Vilda was a professor of nutrition at the University of Havana at the onset of the Special Period and had, prior to 1989, left Cuba on multiple occasions for her job, which gave her a unique perspective on how other countries dealt with food sovereignty. During the food crisis, she saw ways that she could help Cubans address this dire need for basic nutrition. So she and Jose taught themselves what food could be grown in the local climate that she describes as “fragile”: rainy and dry seasons with extreme heat. They also scoured what few books they could find to further develop methods for preserving the harvest through processes like canning (heat preservation in jars) and fermenting.
Vilda and Jose Figeroa in front of the recipe posters they create and disseminate. Photo: Suzanne Cope
Vilda said that prior to their efforts, tomatoes were the only produce being preserved beyond the harvest, and that abundant items, like mangoes, could be found rotting on the trees. She and Jose officially founded their organization in 1994 and began finding ways to share their newfound knowledge of gardening, cooking, and preserving with as many people as they could.
At the same time as Vilda and Jose’s efforts, others were also working to create vast—mostly organic—urban gardens, many in the province of La Habana, which includes the city and some outlying smaller towns. According to some sources, 75 percent of the produce consumed in the province of Havana is grown there (and some put it as high as 90 percent). This is amazing, considering that La Habana is by far the smallest of the country’s 16 provinces—just under 300 square miles—but is home to more than 2 million of the country’s 11 million people. Almost 20 percent of the country’s population lives on less than one percent of its land, and yet does a decent job of feeding itself. Vilda and Jose’s efforts—they have been on national television and radio, given countless workshops, written more than 20 cookbooks and instruction manuals, and have produced and disseminated recipes and instructions to individuals and community groups—have done much to support that effort, and they have been visited by numerous NGOs and other groups like Slow Food International, who sought to learn from their practices.
Their work, and similar efforts by others, introduced many new foods to the Cuban diet while popularizing others: cassava has become much more widely grown, and they developed recipes that dried the root vegetable and turned it into flour, which could then be made into bread and cake. Sauerkraut, too, was a food not often consumed in the country, but has gained popularity because of its nutrition, low cost, and ability to be stored for long periods.
It was then that I began to see the larger picture of food culture in Cuba.
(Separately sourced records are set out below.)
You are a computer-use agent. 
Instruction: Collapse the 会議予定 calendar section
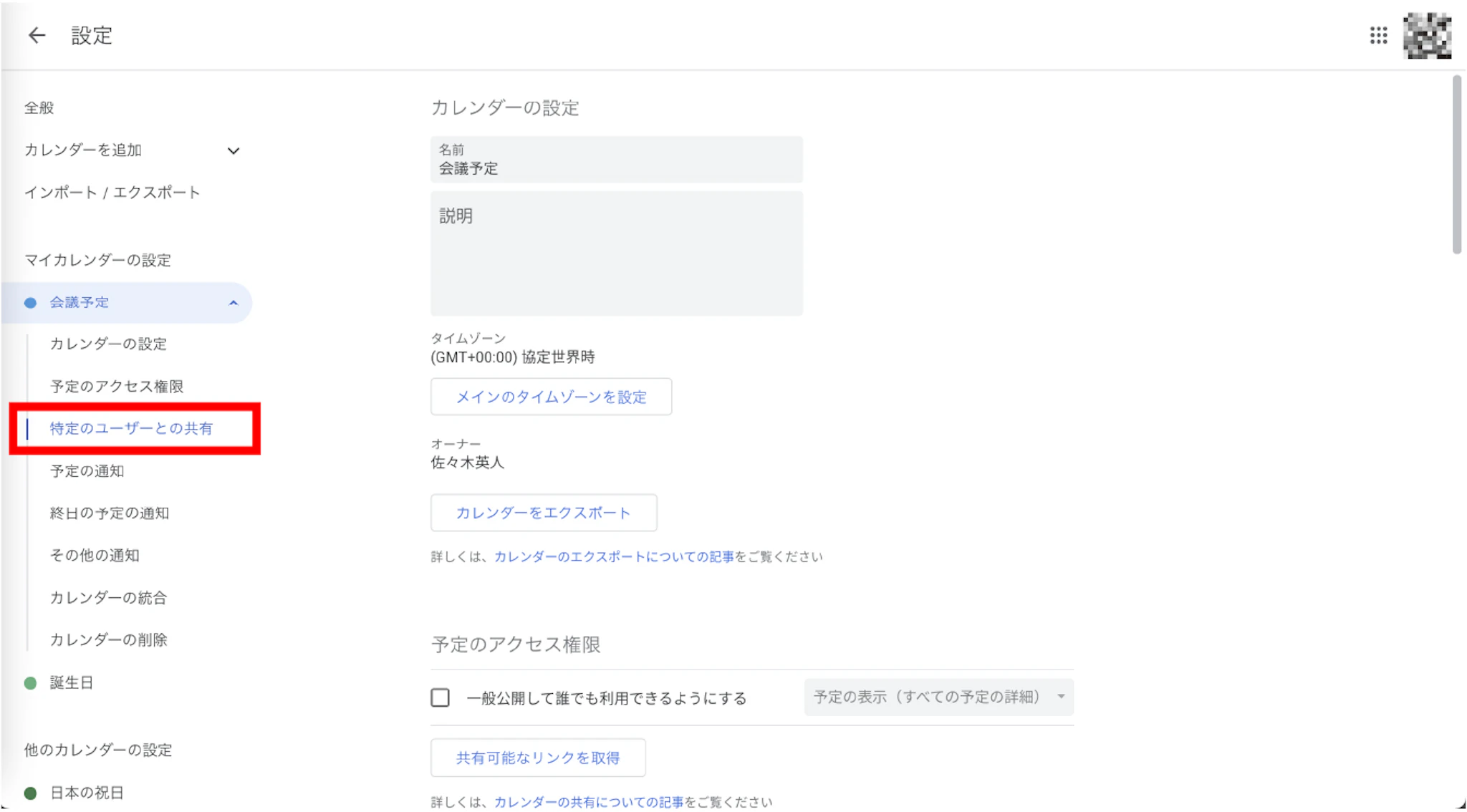tap(234, 303)
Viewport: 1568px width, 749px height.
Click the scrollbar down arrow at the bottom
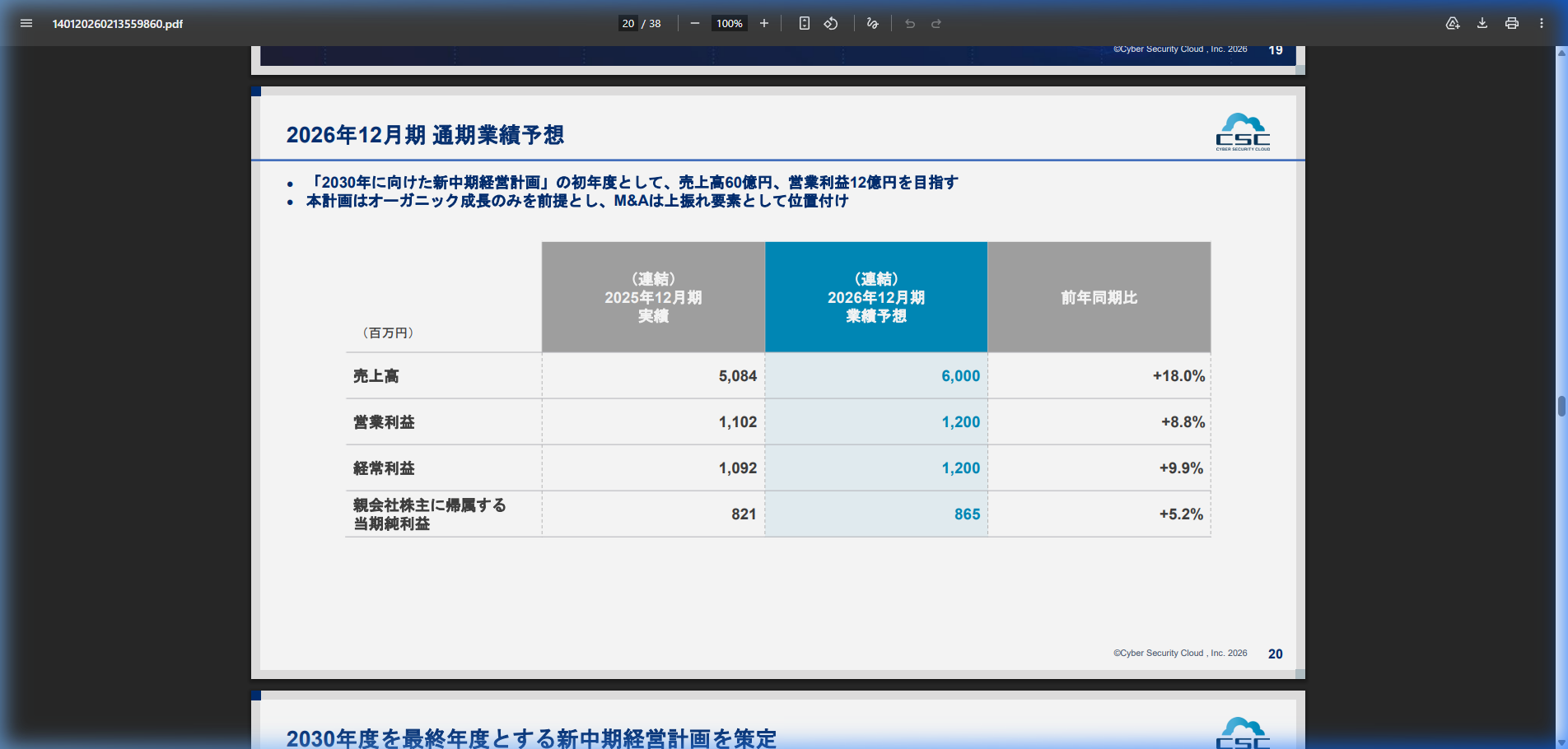point(1561,742)
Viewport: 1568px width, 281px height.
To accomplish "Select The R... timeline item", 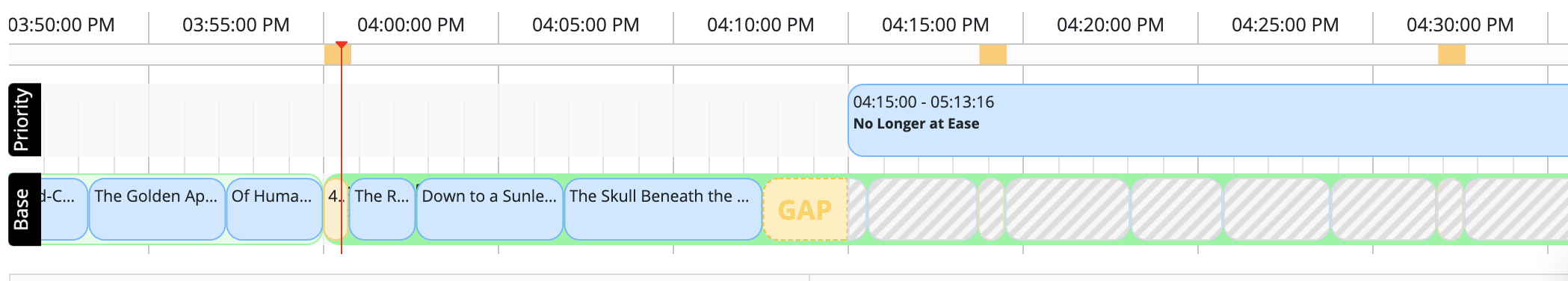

I had assumed that when Cubans were faced with their food crisis at the fall of the Soviet Union that they simply resurrected gardening and preparation and preservation traditions from decades past. But many of these traditions had been systematically quashed for generations, in part from the culture of colonization by the United States—who provided cheap imports so rural Cubans could focus their efforts on sugar cane production—and then by the Communist culture during Castro’s reign prior to the Soviet collapse, which de-emphasized self-sufficiency and insisted that the government would provide for the people. These were not simply cultural influences, but political factors that determined what ingredients were even available for consumers to work with.